A continuous stretch of protective wall has now been poured, and joined up with the section originally erected back in 2014.

As we can see from the side-on shot, the base of the wall has pre-cut openings for the retaining pins that have been driven into the side wall of the roadside cliff. These have been sealed and capped.

 

Progress has been rapid, the full stretch of wall is completed, and the guys are now working on back-filling the empty space between the protective wall and the roadside rock face. You don't just throw in a few trucks loads of soil and hope for the best. You load, layer, level and compress.

 

By now the guys had clearing away material used to build access ramps down into the riverbed.

The thought crossed had my mind -- in doing so (removing the stone-filled gabions etc,) are they potentially exposing the river bank on that side to erosion, slippage etc?

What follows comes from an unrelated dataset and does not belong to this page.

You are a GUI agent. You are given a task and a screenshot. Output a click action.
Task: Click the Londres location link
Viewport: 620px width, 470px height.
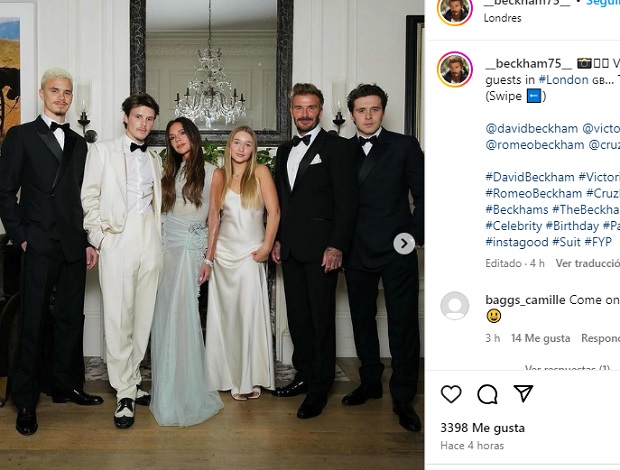click(502, 18)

We know the destructive force of fast running waters. Hell, this is precisely why the protective works have been carried out along the rest of the stretch, down to the Bray Harbour. Unless they have other plans to stabilise it, what is going to be left here is loose soil -- very close to the access road into the halting site itself.

 

Now that we can see the cleaned, exposed riverbank, we can see a substantial bedrock. Clearly this is not liable to subsidence. And there evidence that sections of the slope had already been 'nailed' * to prevent slippage. But, in talking to the guys there, it would seem that further 'nailing' might be required later in the year.

 

Some repair/reinforcing work is going on here to protect the (old) buttress that supports the pipework carrying water to the Bray region.

 

 

*

Soil nailing is a construction technique that can be used as a remedial measure to treat unstable natural soil slopes or as a construction technique that allows the safe over-steepening of new or existing soil slopes.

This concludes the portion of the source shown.